22. The learned Single Judge has held that the suit was based on a title and that the fard in question was the only title document which recorded one Phool Singh and others as the owner. But, there was no document filed that Lahri Singh was one amongst many others. The learned Single Judge has held that a party seeking relief should approach the Court with all material in its possession. The learned Single Judge has further noted that in paragraph 3, the plaintiff admitted that the land was acquired. In the next paragraph it was pleaded that the acquired land was de-notified. No such notification was placed. Reliance upon the list of colonies regularized was held to be insufficient on the issue whether the subject land falls within the area of the regularized unauthorized colony.

23. For the law noted hereinabove, the learned Single Judge is absolutely correct in the view which he has taken. We affirm each and every finding returned by the learned Single Judge and supplement the same by noting that the fard relied upon pertains to only 3 biswa of land which comes to 151 square yards land. The site plan filed as also the relied upon

documents by the defendants would show that the area of the plot in possession of ESIC ad-measures 1450 square meters.

24. We had promised to speak a little on the fard. We are surprised that the fard which has been issued by the Patwari in the year 2010 recording possessions for the year 2008-09 and 2009-10 has been able to identify 3 biswa of land comprised in Khasra No.277, 278, 279, 1552/280 and 1554/280. It is highly doubtful whether 3 biswa of land could fall within 5 khasra numbers. Regarding possession of Lahri Singh, we find that pertaining to the stated cultivation on the land, it is mentioned that the land is built upon. If the pleadings in the plaint is correct that an unauthorized colony came up in the area and the subject land is part of the unauthorized colony, we would find it strange that the patwari was able to locate 3 biswa of land and identify its user with precision.

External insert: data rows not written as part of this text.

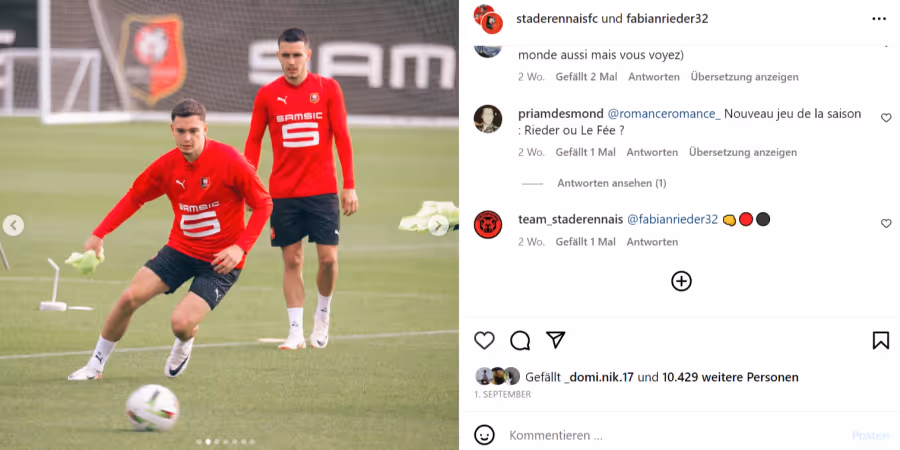Load more comments with plus icon

[681, 281]
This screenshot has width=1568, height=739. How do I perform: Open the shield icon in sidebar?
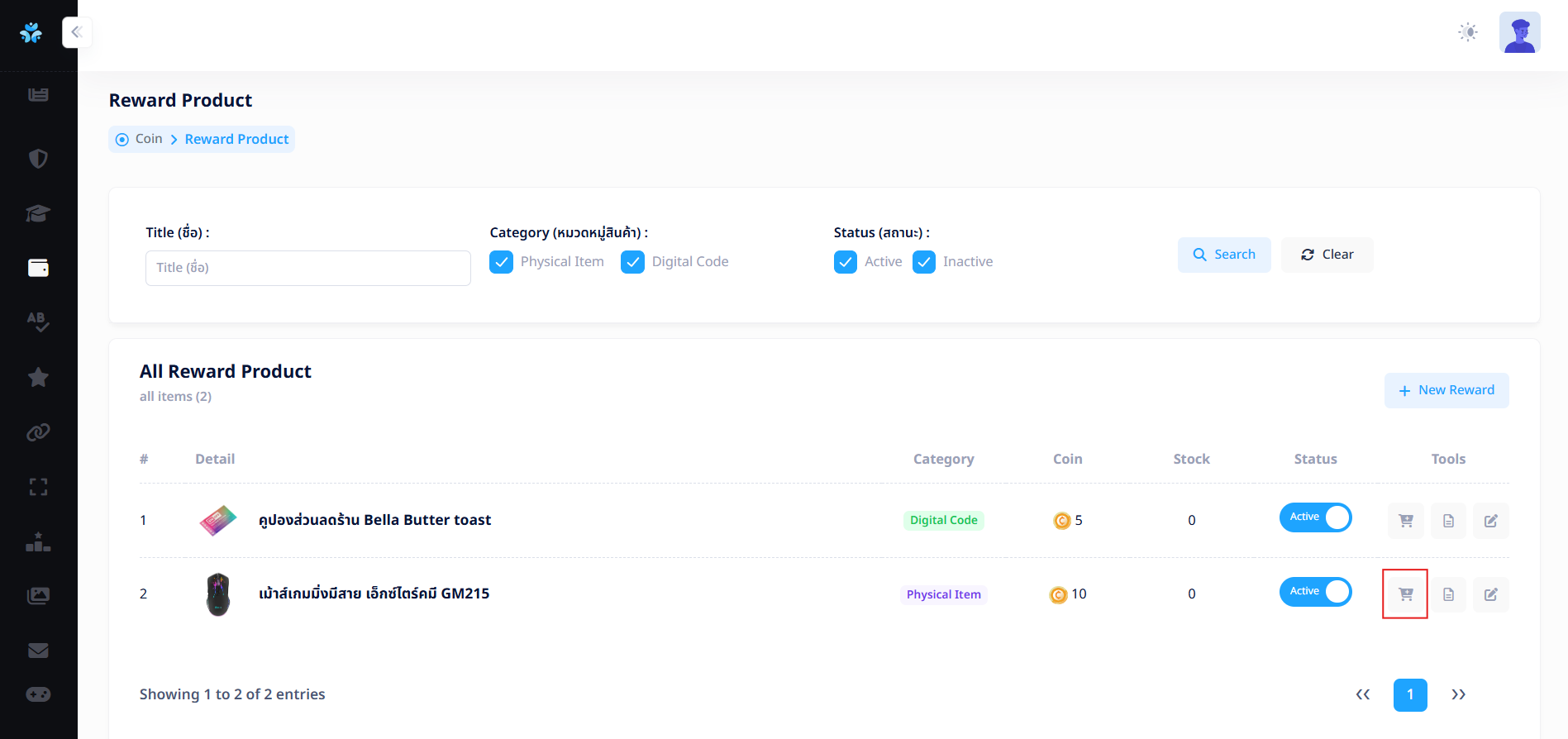pos(38,159)
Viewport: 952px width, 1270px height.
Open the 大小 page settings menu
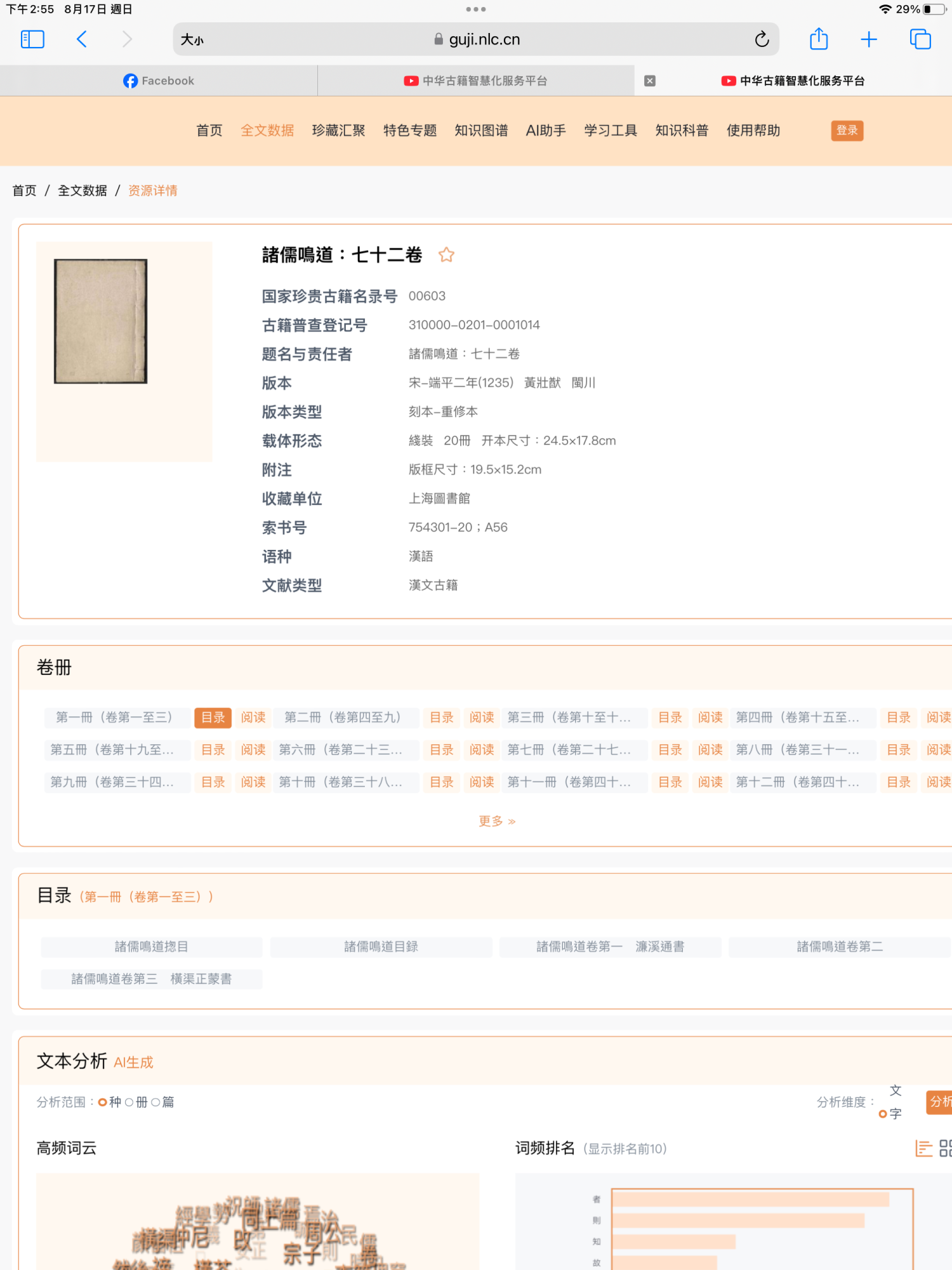tap(192, 39)
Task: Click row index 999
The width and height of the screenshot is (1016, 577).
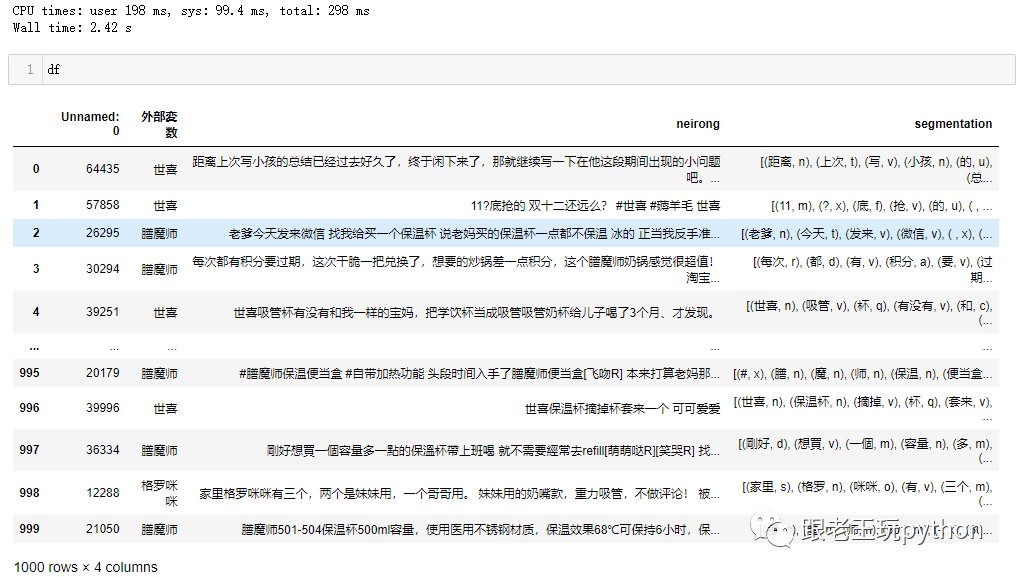Action: tap(30, 529)
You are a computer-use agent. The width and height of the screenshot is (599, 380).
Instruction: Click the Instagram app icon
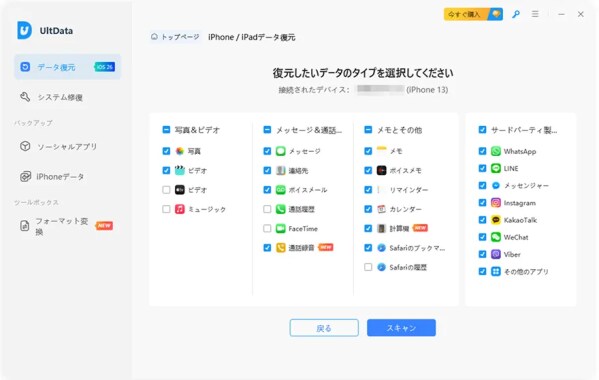[495, 203]
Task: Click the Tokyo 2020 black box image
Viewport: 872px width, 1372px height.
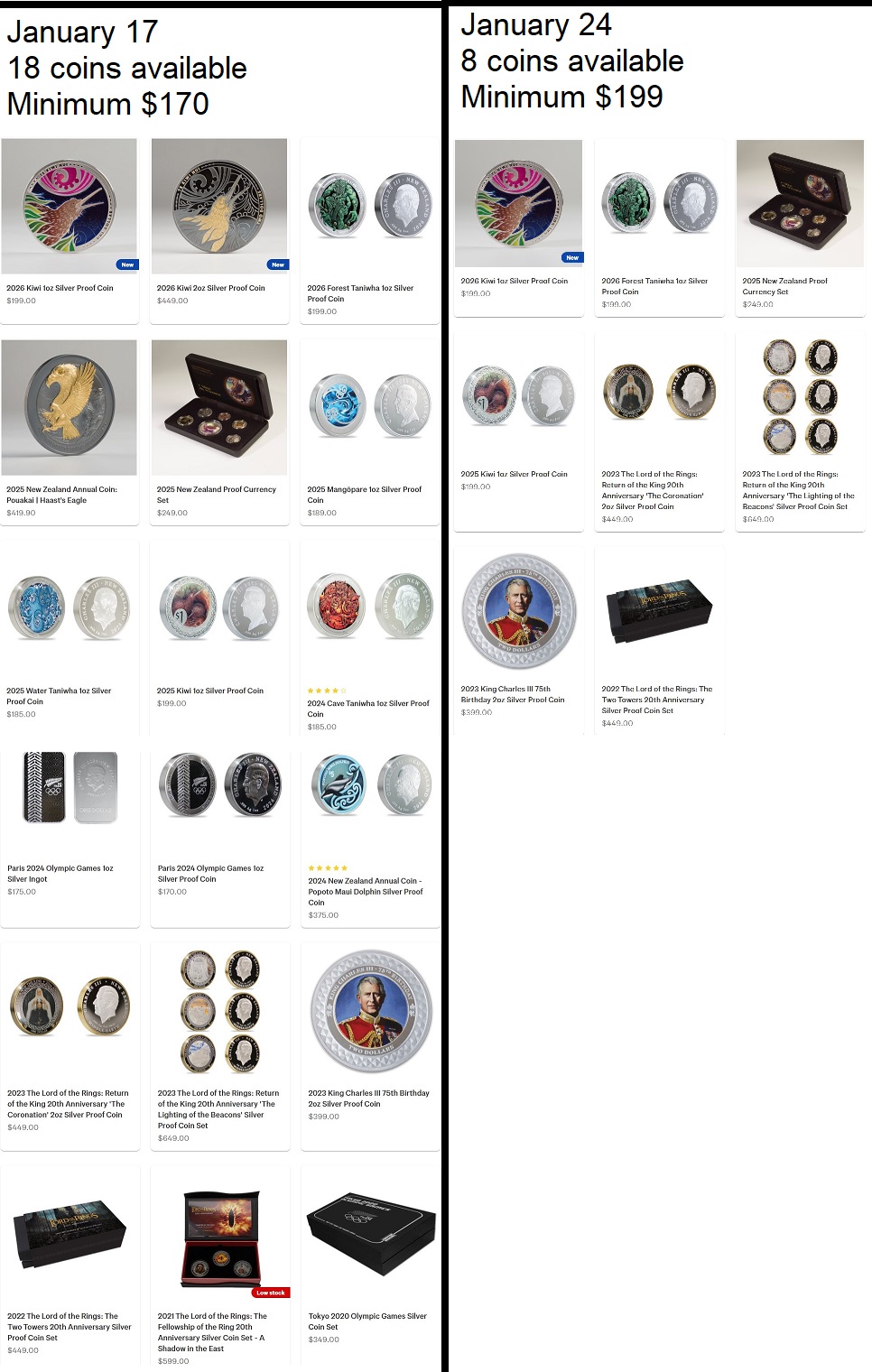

It shows the extent to which the revenue officers are colluding with unscrupulous elements in Delhi.

25. We had repeatedly asked learned counsel for the appellant that if the subject land falls within the precincts of Lahri Singh colony the appellant should show us the site of the plot in question within the boundary or the precincts of the Lahri Singh colony which has been regularized. Learned counsel could not do so.

26. Highlighting that the Gurudwara Singh Sabha, one Chattar Singh and Ram Singh are all claiming title and possession to the same land; noting further that the defendants have documents of title in their favour in the form of the lands being acquired and placed at the disposal of DDA by the Central Government pursuant to a notification issued

under Section 22 of the Delhi Development Act 1957, we proceed to dismiss the appeal imposing cost in sum of `50,000/- upon the appellant which shall be shared equally by DDA and ESIC.